Antibiotic treatment complicated the picture in an interesting way. Broad-spectrum antibiotics reduced EAE severity and cut the proportion of myelin-reactive Th17 cells in the gut, but left MHC II expression on intestinal epithelial cells essentially unchanged. This suggests the epithelial cells are probably presenting microbial antigens, some of which may cross-react with myelin through molecular mimicry, rather than presenting myelin fragments directly. What the gut bacteria are putting in the display case, and exactly which bacterial species are responsible, remains an open question.
Clinically, MS treatment has mostly targeted B cells, or broadly suppressed immune activity, with the gut hardly featuring in the therapeutic picture. Shohei Suzuki, who co-led the study with Sujino, was direct about what the findings imply: “our study highlights the gut as an important therapeutic site.” Interventions aimed at altering the gut microbiome, or at dampening the antigen-presenting activity of intestinal epithelial cells, could represent a new front in MS treatment. Diet and microbial composition are, in principle, more tractable targets than the immune cascade they eventually unleash.

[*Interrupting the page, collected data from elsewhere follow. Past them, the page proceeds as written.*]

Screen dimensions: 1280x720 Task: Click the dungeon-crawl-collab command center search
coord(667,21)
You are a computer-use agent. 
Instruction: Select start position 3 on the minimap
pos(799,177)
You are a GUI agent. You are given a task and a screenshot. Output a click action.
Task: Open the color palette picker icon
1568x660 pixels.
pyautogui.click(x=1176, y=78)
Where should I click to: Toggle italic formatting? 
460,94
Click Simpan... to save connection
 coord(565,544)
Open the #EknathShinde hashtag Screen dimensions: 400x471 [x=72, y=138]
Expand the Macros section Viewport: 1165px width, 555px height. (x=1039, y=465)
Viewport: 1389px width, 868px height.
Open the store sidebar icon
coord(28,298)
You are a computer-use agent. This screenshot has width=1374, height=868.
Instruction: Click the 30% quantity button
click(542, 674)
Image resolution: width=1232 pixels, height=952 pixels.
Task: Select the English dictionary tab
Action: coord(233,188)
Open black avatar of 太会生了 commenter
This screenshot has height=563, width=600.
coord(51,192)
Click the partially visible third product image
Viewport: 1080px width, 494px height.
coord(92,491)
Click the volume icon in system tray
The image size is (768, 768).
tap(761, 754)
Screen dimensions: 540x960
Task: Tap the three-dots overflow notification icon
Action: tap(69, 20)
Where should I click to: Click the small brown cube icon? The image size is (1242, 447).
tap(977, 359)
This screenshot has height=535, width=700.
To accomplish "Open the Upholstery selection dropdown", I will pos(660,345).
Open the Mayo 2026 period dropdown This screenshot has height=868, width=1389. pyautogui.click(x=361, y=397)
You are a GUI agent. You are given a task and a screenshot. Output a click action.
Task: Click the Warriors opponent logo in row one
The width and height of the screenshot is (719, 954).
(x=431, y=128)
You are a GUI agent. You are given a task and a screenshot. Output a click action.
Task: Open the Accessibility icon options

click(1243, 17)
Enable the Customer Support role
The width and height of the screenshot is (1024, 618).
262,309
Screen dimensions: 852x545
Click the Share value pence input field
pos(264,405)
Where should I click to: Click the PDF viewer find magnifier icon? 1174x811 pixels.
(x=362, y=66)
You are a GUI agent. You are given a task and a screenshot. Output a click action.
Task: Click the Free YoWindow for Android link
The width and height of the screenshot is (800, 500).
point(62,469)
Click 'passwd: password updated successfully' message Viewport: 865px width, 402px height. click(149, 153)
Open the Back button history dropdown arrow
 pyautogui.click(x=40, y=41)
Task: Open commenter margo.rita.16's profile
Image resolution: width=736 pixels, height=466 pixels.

Whether the specific bacteria or the precise antigens involved in human MS can be pinned down is the next major challenge. The patient cohort in this study was small, four MS cases against three healthy controls, enough to establish a pattern but not to characterise its boundaries. What is clear is that the gut is not a passive bystander in autoimmune brain disease. Its lining cells are running a parallel immune training programme, and in MS, that programme appears to be producing graduates with the wrong target.